The typical "core family values" theme of the Disney universe mixes its brand of allegedly Christian family values with popular English sentiment here. The Chronicles of Narnia wraps its messages up in lush pageantry of Anglican and pagan symbolism. (C. S. Lewis converted to Christianity after a long talk with J. R. R. Tolkien (Lord of the Rings), a devout Catholic whom he befriended when they were both at Oxford.) For example, the notion of a loving family as the best defense against a hostile and dangerous world is driven home both in words and images. Repeatedly the cinematography frames the elder siblings Peter and Susan as ersatz parents protecting and instructing their younger siblings, and ersatz children, Lucy and Edmund.

The film brings to life the rich cast of Lewis’ mythical and allegorical characters in vivid detail, setting them against breathtaking landscapes. Live actors mix with computer-generated special effects. though to sometimes mixed effect. Narnia is essentially a different fantasy world from Harry Potter’s school for wizards or Tolkien’s Middle Earth. In Narnia the mythologies and metaphorical languages of classical Greece, pagan Rome, and medieval Christianity commingle. For example, the traditional Christ as the Lamb of God (innocent victim led to the slaughter) is rendered as a wise and kind-hearted lion warrior, who willingly sacrifices himself on a pagan alter of stone. Evil does not dwell amid a Miltonian pandemonium of fire and brimstone, but in a colorless, heartless, place of eternal white winter. In the epic battle scene, mythological creatures square off – pagan fawns and satyrs and centaurs, griffins and phoenixes, talking beavers and minotaurs conjure Disney worlds like Fantasia and Snow White rather than Armageddon. And Jadis leads her polar bear-drawn chariot, Boadicea-regal.

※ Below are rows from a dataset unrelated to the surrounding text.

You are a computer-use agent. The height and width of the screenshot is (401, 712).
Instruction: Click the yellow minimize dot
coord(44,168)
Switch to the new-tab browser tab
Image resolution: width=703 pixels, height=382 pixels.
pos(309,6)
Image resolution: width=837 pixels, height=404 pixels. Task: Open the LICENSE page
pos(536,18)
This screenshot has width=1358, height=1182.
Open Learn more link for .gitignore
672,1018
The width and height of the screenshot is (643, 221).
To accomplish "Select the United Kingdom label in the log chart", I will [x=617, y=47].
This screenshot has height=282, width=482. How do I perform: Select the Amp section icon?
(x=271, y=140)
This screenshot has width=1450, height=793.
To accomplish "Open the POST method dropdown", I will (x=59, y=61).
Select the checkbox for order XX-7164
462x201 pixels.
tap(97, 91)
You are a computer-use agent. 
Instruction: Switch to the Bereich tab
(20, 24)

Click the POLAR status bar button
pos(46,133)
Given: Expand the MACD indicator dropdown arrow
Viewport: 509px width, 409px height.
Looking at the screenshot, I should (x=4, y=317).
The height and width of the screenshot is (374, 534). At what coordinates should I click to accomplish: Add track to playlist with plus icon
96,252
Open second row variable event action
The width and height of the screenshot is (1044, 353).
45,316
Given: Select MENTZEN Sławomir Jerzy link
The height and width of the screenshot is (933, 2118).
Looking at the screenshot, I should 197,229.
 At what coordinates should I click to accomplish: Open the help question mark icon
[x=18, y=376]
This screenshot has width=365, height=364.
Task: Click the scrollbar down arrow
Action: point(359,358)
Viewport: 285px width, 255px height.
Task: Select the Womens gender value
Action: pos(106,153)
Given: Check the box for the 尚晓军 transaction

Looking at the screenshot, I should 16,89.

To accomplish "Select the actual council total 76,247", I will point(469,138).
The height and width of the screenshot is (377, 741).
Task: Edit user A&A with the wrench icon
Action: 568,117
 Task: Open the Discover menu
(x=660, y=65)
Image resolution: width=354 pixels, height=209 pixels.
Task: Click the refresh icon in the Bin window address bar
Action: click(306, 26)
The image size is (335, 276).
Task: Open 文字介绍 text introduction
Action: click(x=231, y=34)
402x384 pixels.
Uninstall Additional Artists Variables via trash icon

As with the Harry Potter films from novels, The Chronicles of Narnia makes numerous assumptions in the translation from book to screen, leaving gaps which a reading of the original book would clear up. Disney’s lavish production now counts as at least the fourth film treatment of the Lewis tale, and prompts an easy and favorable comparison to the 1988 British television production. Tilda Swinton’s performance is singularly striking, and not just as only one of two allegorical figures played by a human actor. The other is James McAvoy, who with a cgi lower torso, plays the innocent, child-like fawn Mr. Tumnus. For the most part, the story is intended as children’s fare. As fantasy it enchants. As action-adventure story it thrills. For the Christian believer or scholar, there is plenty of subtext and symbolism to pour over, but gleaning religious lessons appears to be optional. Aware of the bar set by the legacy of the Harry Potter and Lord of the Ring series, The Chronicles of Narnia may well prove a lasting film treatment for the ages.